Spaceinvader is a metaphor for a travelling artist, who can intervene artistically in diverse situations, spaces and systems, and can ‘invade’ and occupy any location. Although practising independently as artists, as KONSORTIUM they work to produce enveloping environments in essence of the German term gesamtkunstwerk: ‘an entire work’.
An introduction to the show is a print depicting the iconic spaceship from Star Wars parked on the vast forecourt of Tempelhof Airport in Berlin. Demonstrating the principal techniques KONSORTIUM apply to their work, it combines unlikely elements from the past and ‘future’ to form new content. Now derelict, Tempelhof was the most important airport in wartime Germany; the hollow architecture functions only as a reminder to ruinous ideologies. Superimposed against this however, is the Star Destroyer which continues to inspire archetypal fantasies of the future. These two disparate entities collide to invent new dystopian narratives which toy with the potency of their individual legacies.
The artists have covered the walls of KARST’s cavernous space with large multifaceted pieces. Using a customised typeface, Lars Breuer’s wall painting quotes Beelzebub’s initial greeting to Satan, from John Milton’s epic poem Paradise Lost. “O how fall’n! how chang’d” is his utterance as the two fallen angels are reunited in hell. The engulfing words are intended to oscillate between both their monumental connotations and the rhythmic abstract qualities of their design.

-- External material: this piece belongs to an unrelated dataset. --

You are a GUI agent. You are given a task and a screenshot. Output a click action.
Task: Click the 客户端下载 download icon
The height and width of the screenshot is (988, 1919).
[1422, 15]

Instead of words, Guido Münch exploits familiar logos and signs to discuss both their inherent meaning and formal aesthetics. In this case, two paintings, which appropriate the radiation warning and fallout shelter symbols, are hung over a monochrome grey wall, collectively forming an installation. As the artist points out however, initial associations are always refutable. For him, the former emblem is significant for its use on a Kraftwerk record sleeve, and the latter for its appearance in the film Resident Evil.
In contrast to the attention Münch focuses on the centre of the wall, and the continuous flow of Breuer’s design, Sebastian Freytag has multiplied images to form an expansive aesthetic structure. Covering two walls is a pattern of repeating posters, featuring a black and white photograph capturing the scene of the Deepwater Horizon disaster – the oil platform at the epicentre of the BP disaster. This potent image shows the rig sinking 36 hours after a deadly explosion triggered an inextinguishable firestorm. In this piece, the story of a colossal industrial failure, equal to many of the world’s worst natural disasters, is reinstated as a monotonously hypnotic wall adornment.

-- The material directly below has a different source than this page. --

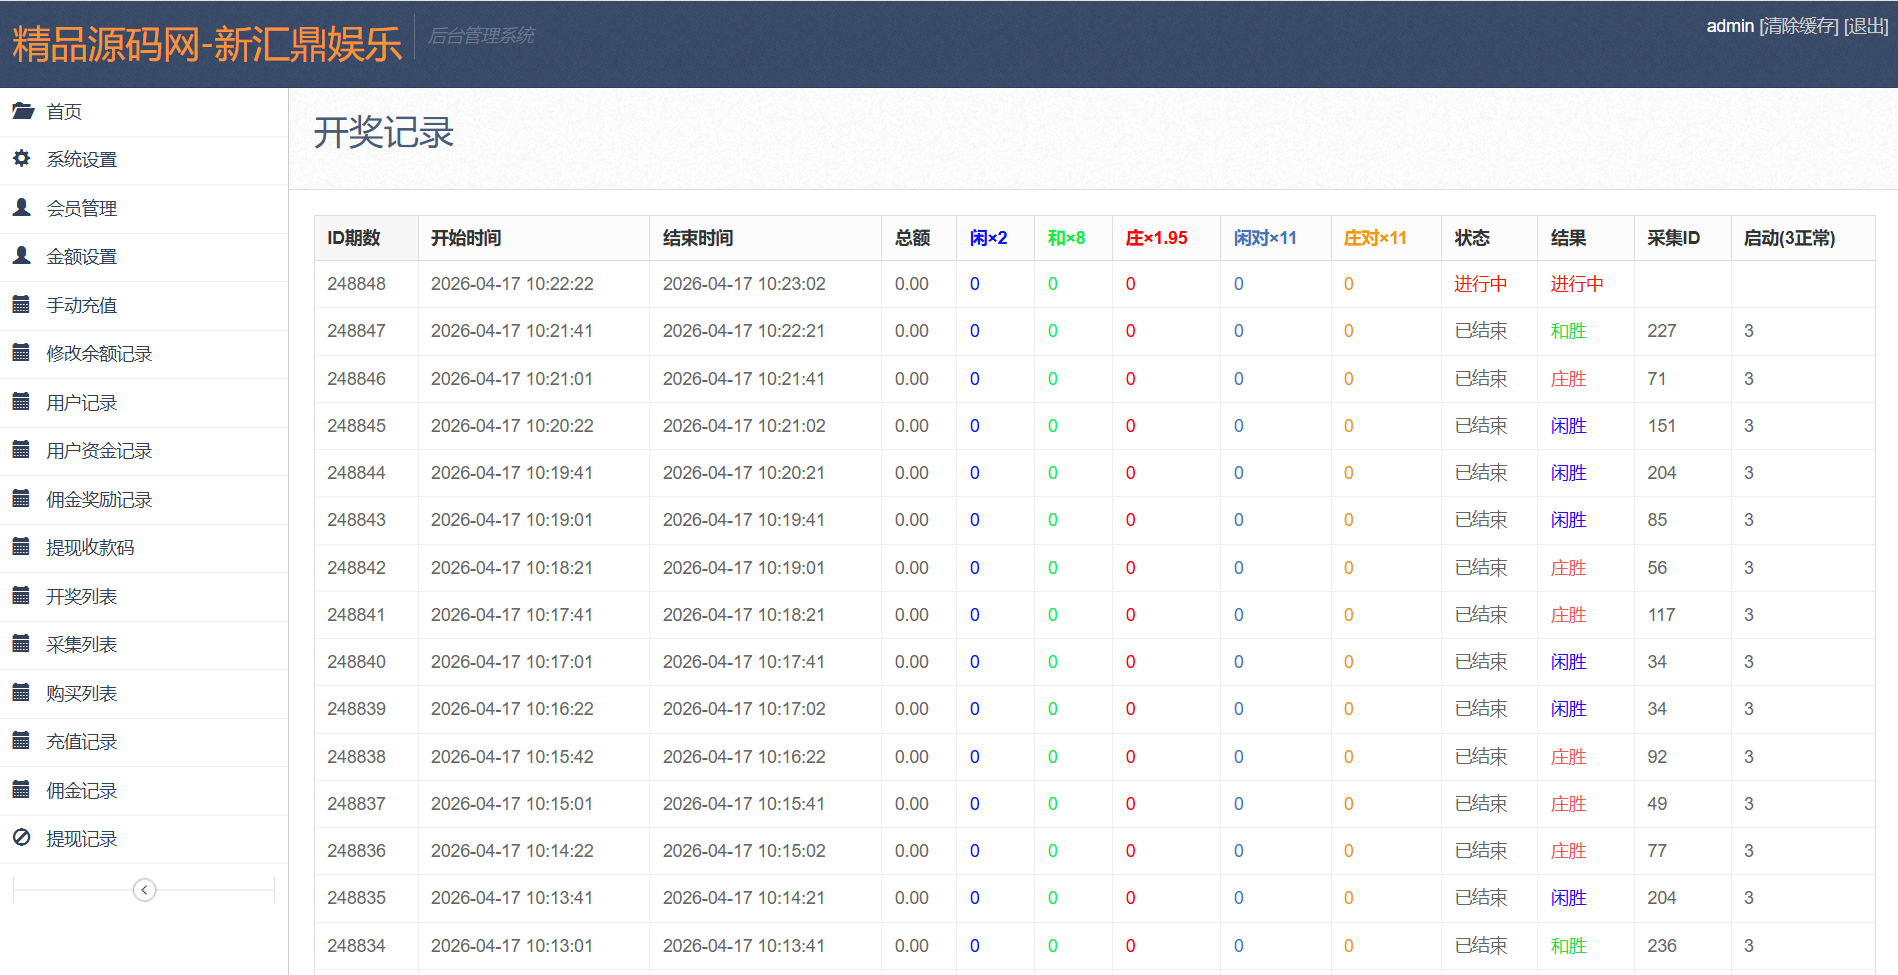The height and width of the screenshot is (975, 1898).
Task: Click the gear icon for 系统设置
Action: click(22, 159)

Located centrally amongst the pillars are three sculptures which look and function as architectural models. They playfully refer to André Malraux’s concept of the Musée Imaginaire, the mid-twentieth century theory that everybody carries an idea of their own ideal art museum collection. Malraux also believed however, that as well as individual differences in the content of an ‘imaginary museum‘, there tend to be large areas of agreement. Each of the artists has developed a replica of their fantasy exhibition, containing some of their own works curated amongst pieces by other artists they particularly admire. The sculptures can be therefore viewed as both models for a potential exhibition, and as independent miniature shows.
Within KARST’s industrial space, the integration of architectural models, photographs, signs and typography, all delivered with a graphic minimalist aesthetic, forms an encapsulating ‘neo-modernist’ environment. The key to this exhibition is heterogeneity; the clashing and forging of diverse contrasting elements. As a gesamtkunstwerk the potent individual narratives collapse; history and meaning is kaleidoscopically rearranged. Ultimately however, KONSORTIUM request “the hush of interpretation so that the whole can become greater than the sum of its parts”.